(begin)

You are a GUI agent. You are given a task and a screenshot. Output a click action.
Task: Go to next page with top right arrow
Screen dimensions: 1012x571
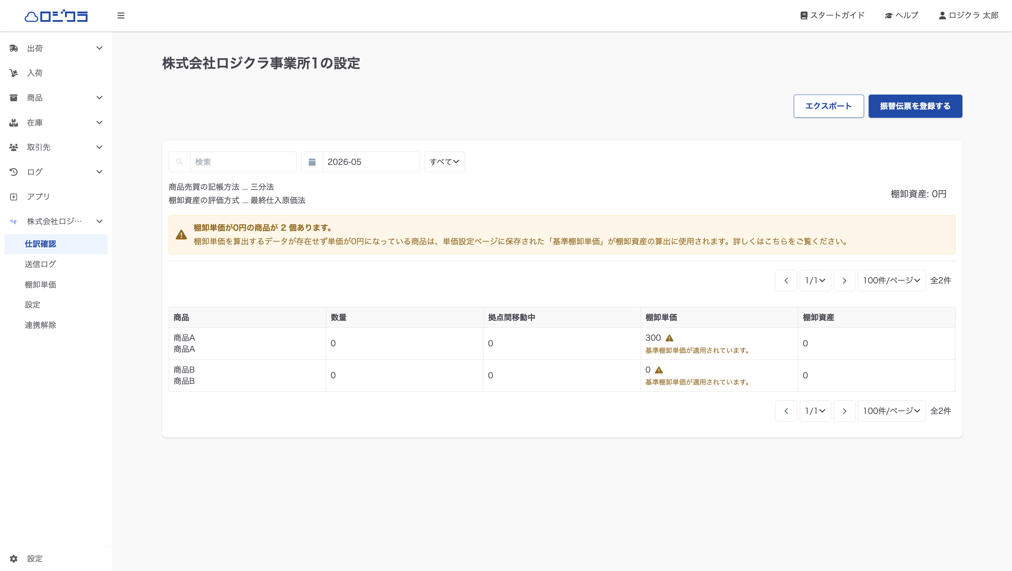tap(844, 281)
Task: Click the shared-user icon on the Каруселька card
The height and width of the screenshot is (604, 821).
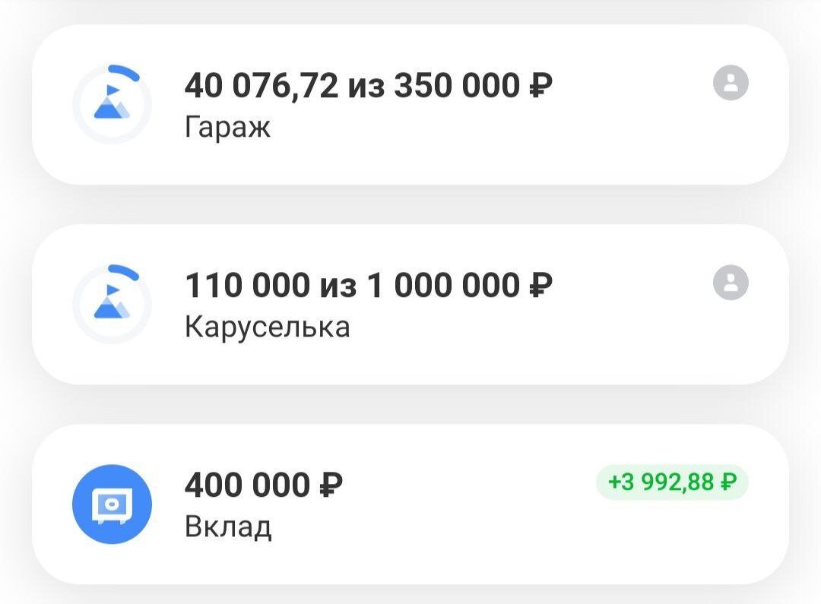Action: [731, 283]
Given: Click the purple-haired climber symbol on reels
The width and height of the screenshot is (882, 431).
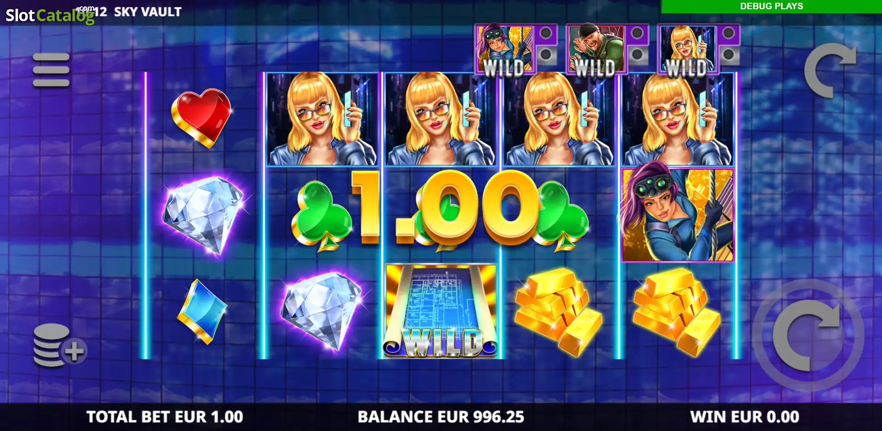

(end)

Your task:
Write out all of the rows above word for word, leaving out the pictures.

Answer to this task:
You are a GUI agent. You are given a task and a screenshot. Output a click action.
Task: Go to next page with top right arrow
Screen dimensions: 1012x571
tap(844, 281)
Task: Click the shared-user icon on the Каруселька card
The height and width of the screenshot is (604, 821).
Action: [731, 283]
Given: Click the purple-haired climber symbol on reels
The width and height of the screenshot is (882, 431).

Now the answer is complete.